Portable CUDA on NVIDIA, AMD, Intel GPUs and CPUs

I’ve just uploaded a new version of the open source CUDAfy.NET SDK that targets Linux.  For those that do not know, CUDAfy.NET is an easy to use .NET wrapper that brings the NVIDIA CUDA programming model and the power of GPGPU to the world of C#, VB, F# and other .NET users.  Anyone with a brief understanding of the CUDA runtime model will be able to pick up and run with CUDAfy within a few minutes.

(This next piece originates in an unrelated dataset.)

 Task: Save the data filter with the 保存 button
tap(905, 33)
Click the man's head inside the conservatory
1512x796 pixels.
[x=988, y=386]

One criticism of CUDA is that it only targets NVIDIA GPUs.  OpenCL is often regarded as a better alternative, being supported by both NVIDIA and AMD on their GPUs, but also on CPUs by Intel and AMD.  That should have been the end of the story for CUDA if it were not for the fact that OpenCL remains even in its 1.2 version, a bit of a dog’s breakfast in comparison to CUDA.  I guess that is what it gets by trying to be all things to all men.  Although in theory platform agnostic to get the best out of it you need to take care of a number of often vendor specific issues and if you need higher level maths libraries such as FFTs and BLAS then it gets tougher.  Ultimately if you’ve been reared on CUDA moving to OpenCL is not a nice proposition.

CUDAfy .NET brings together a rare mix of bed fellows

Because CUDAfy is a wrapper we were able to overcome this limitation.  The same code with some small restrictions can now target either OpenCL or CUDA.  The restrictions include no FFT, BLAS, SPARSE and RAND libraries, and no functions in structures. Other than this you can use either OpenCL or CUDA notation for accessing thread, block and grid id and dimensions, same launch parameters, same handling of shared, constant and global memory, and same host interface (the methods you use for copying data etc).  Now with the release of the CUDAfy Linux library you can run the same application on both Windows and Linux, 32-bit or 64-bit, and use AMD GPUs, NVIDIA GPUs, Intel CPU/GPUs, AMD APU/CPU/GPUs and also some Altera FPGA cards such as those from BittWare and Nallatech.  To run such an app you need only have the relevant device drivers and OpenCL libraries installed, and you’ll need Mono installed on Linux.  If you have an NVIDIA or AMD GPU in the system and up to date drivers then it should just work.  For developing you’ll need the relevant CUDA or OpenCL SDK.  NVIDIA, Intel, AMD and Altera all have theirs.  An advantage of OpenCL is that the compiler is built in, you do not need Visual C++ or gcc on the machine to make new GPU functions.

The aim we have in mind is to cater for the increasing number of embedded or mobile devices with GPU capabilities.  NVIDIA is yet to support CUDA on their Tegra, but there are already ARM and other devices that have OpenCL libraries.  Examples include the Google Nexus 4 phone and Nexus 10 tablet.  The embedded market may often be less visible (excuse pun) than their more obvious phone and tablet counterparts but since they are hidden in so many machines their numbers are huge.  Power consumption is always an issue which is why being able to use the GPU for general purpose processing instead of just graphics is so important.  Being able to take advantage of that in a straightforward way is therefore vital and CUDAfy .NET can be a solution for such devices running Windows or Linux.

Google Nexus 10 has OpenCL libraries onboard